Monday, October 16, 2006

Tipping Point?

As I have maintained for the past decade, I do not rely upon feelings or wishful thinking or opposition trash talk or pep talks from my own side of the aisle to determine my election prognosticating. I go strictly by the numbers that I can access, the chips fall where they may. It's the best way I know to be objective, and keep my own partisan feelings from getting in the way.

As you can see from the right-hand sidebar, as of today the Democrats would regain 50-50 parity in the Senate and come within 220-215 of regaining control of the House. These numbers have moved significantly toward the Donks in the past week.

I don't know if this is leftover Foley effect or a confirmation that the lesson of 9/11 has exhausted its shelf life, but there's no dressing them up. It appears, much as it frightens me to say it and despite having the clear advantage on both national security and the booming Bush economy, that the home stretch momentum has swung to the Democrats, and, unless something dramatic happens to intervene (the NoKo nuclear test?), they will walk away with the majority in both houses of the 110th Congress.

That is not, by any means, my final call on Election 2006. But it's what the race looks like coming around the final turn.

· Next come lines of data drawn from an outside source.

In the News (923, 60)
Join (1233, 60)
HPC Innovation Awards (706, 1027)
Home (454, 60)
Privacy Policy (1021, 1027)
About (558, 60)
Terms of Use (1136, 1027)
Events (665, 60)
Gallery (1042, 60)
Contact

UPDATE: In case any of you need something to lure you back in off the ledge, Hugh Hewitt is still optimistic:

Jim Talent has "separated" as the pros like to say from the increasingly repellant as well as simply gaffe-prone and overmatched McCaskill.

Mike DeWine is tied with hard left Sherrod Brown, and the Ohio GOTV is not broken but actually energized as the Taft folks fade away.

Conrad Burns and Rick Santorum have decisively won key debates and the focus on their opponents has given them the momentum as the absentees roll out.

And The Great Snarl on the left simply cannot control itself and is the GOP's secret weapon.

Of course, Hugh is ALWAYS optimistic. Personally I'd buy his comment on Jim Talent, but that's about it. Well, and the Great Snarl, I guess.

Still, that'd be enough to hold the Senate without Dick Cheney having to be on hot-standby. After all, it's not as though we would be doing much more then treading water the next two years anyway.

UPDATE II: Here's some more optimism, and it comes from none other than the New York Times (via Cap'n Ed):

In the Senate, the NYT shows that the GOP has 47 solid seats with two leaners: Virginia and Arizona [which is to say 49 solid seats]....The latest MinnPoll shows Klobuchar up by over 20 points, which is laughable, and even the NYT understands that. Other leaners include Pennsylvania, Ohio, and Montana, all of which have credible Republican incumbents. Only three states are toss-ups, according to the Times, and those look suspicious to me. Missouri is one of the states, and Jim Talent has started to pull away from Claire McCaskill.

The House looks just as tight despite the supposed tidal wave of blue poised to roll across America. When one counts the solids and the leaners, the Democrats have a one-seat edge (210-209) with 16 seats in play. All 16 have Republican incumbents, including Curt Weldon, who has strong national-security credentials. It seems unlikely that any group of incumbents will wind up with only a 50% success rate for re-election, which makes it seem at least probable that the GOP could hold the majority after the midterms - albeit a much smaller majority.

Whatever. Just so the gavels are kept out of enemy hooves. As the old campaign ad cliche goes, America just can't afford that risk.

UPDATE III: Big Lizard is hot-blooded on GOP chances; the guys at Powerline, on the other hand, are preparing to flee into exile.

UPDATE IV: Rush Limbaugh cites this Boston Globe piece musing whether Dems retaking Congress by a whisker might not be an unmixed blessing for the DisLoyal Opposition after all as a significant piece of hedge-betting on the part of the Enemy Media against the still-extant possibility that the GOP majorities will survive.